--- RECORDS FOR THIS EXERCISE ---

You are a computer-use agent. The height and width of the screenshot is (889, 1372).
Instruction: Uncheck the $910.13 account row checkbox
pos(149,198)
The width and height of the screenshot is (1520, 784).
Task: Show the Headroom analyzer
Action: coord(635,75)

---

Your job is to copy all the records exactly.

**RESPONSE BOX:**
You are a computer-use agent. The height and width of the screenshot is (889, 1372).
Instruction: Uncheck the $910.13 account row checkbox
pos(149,198)
The width and height of the screenshot is (1520, 784).
Task: Show the Headroom analyzer
Action: coord(635,75)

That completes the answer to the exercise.